# Problem to solve
Continue the Schema-Miner Pro submission page past its final sentence.

Schema-Miner Pro: Agentic AI for Ontology Grounding over LLM-Discovered Scientific Schemas in a Human-in-the-Loop Workflow

Tracking #: 3953-5167

Authors: 
Sameer Sadruddin
Jennifer D'Souza
Eleni Poupaki
Alex Watkins
Bora Karasulu
Sören Auer1
Adrie Mackus
Erwin Kessels

Responsible editor: 
Guest Editors 2025 LLM GenAI KGs

Submission type: 
Full Paper
Abstract: 
Scientific processes are often described in free text, making it difficult to represent and reason over them computationally. We present schema-miner pro, a human-in-the-loop framework that automatically extracts and grounds structured schemas from scientific literature. Our approach combines large language models for schema extraction with an agent-based system that aligns extracted elements to external ontologies through interpretable, multi-step reasoning. The agent leverages lexical heuristics, semantic similarity, and expert feedback to ensure accurate grounding. We demonstrate the framework on two semiconductor manufacturing workflows—Atomic Layer Deposition (ALD) and Atomic Layer Etching (ALE)—mapping process parameters and outputs to the QUDT (Quantities, Units, Dimensions, and Types) ontology. By producing ontology-aligned, semantically precise schemas, schema-miner pro$ lays the groundwork for machine-actionable scientific knowledge and automated reasoning across disciplines.

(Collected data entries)
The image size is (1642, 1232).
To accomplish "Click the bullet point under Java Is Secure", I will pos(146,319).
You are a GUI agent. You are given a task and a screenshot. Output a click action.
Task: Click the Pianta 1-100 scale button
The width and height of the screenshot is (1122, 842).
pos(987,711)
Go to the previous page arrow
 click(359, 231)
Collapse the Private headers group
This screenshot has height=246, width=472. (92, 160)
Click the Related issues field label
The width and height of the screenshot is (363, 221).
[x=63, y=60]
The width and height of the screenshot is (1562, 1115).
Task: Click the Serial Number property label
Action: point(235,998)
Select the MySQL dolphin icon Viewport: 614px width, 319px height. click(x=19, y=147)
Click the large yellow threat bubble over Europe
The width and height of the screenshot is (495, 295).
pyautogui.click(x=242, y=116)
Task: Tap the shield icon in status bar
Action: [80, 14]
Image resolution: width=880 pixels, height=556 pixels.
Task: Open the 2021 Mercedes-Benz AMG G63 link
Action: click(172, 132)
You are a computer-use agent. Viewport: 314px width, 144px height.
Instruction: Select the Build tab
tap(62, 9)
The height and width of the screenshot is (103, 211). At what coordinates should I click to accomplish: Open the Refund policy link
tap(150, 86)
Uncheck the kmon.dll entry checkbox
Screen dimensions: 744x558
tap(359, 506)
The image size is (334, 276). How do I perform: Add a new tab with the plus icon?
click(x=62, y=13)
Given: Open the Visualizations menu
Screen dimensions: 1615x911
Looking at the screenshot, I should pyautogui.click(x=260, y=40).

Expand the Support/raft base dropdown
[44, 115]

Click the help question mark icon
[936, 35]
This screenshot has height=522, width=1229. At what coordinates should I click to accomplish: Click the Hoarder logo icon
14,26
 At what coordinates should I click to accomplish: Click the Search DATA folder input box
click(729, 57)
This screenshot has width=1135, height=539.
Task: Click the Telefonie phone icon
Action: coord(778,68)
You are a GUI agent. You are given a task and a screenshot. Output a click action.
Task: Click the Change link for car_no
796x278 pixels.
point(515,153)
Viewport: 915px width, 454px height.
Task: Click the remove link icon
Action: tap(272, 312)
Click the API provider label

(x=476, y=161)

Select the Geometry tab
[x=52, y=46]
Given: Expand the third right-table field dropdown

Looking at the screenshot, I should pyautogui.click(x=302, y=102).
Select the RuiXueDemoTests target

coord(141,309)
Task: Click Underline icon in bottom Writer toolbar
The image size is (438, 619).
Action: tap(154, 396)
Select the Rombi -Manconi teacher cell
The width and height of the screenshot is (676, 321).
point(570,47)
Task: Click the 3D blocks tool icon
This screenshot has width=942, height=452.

# The answer
Full PDF Version: 
Tags: 
Reviewed

Decision/Status: 
Minor Revision

Solicited Reviews:
Click to Expand/Collapse
Review #1
By Andrea Mannocci submitted on 27/Oct/2025
Suggestion:
Accept
Review Comment:

Having reviewed the paper in its previous iteration, I reckon that the manuscript has remarkably improved, as all comments provided by the reviewers have been carefully addressed by the authors.
The flow is much better now and many details have been polished out.
The SW repository on GitHub is now well-organised, and therefore it will be easier for the community to reuse the framework and its components.
Therefore, I do not have any reservations in accepting the paper for publication in SWJ.
Well done.

Review #2
By Antonello Meloni submitted on 02/Nov/2025
Suggestion:
Minor Revision
Review Comment:

The authors have addressed most of the previous review points thoroughly. The manuscript is now much clearer, with improved repository organization, workflow explanation, consistent terminology, and better figure/table presentation. The documentation and tutorials make the framework accessible and usable.

I remain concerned about the claims regarding domain-agnostic generalization of SCHEMA-MINERpro. The manuscript provides a detailed conceptual discussion and illustrative examples from biomedical, chemical, and engineering domains, but these examples involve relatively structured texts and do not provide empirical evidence of successful application to heterogeneous or less-structured scientific documents. I recommend that these sections be explicitly framed as potential extensions or prospective applications, rather than as demonstrated generalization. A brief qualitative example or small-scale test from a less-structured domain would strengthen the argument if feasible.

Originality:
The multi-agent, human-in-the-loop ontology grounding framework remains a novel and practically relevant extension of prior schema extraction pipelines.

Significance of Results:
The empirical results in the ALD/ALE domains are solid and clearly demonstrate the workflow’s effectiveness. Claims of domain-agnostic generalization should be presented as potential rather than proven applicability.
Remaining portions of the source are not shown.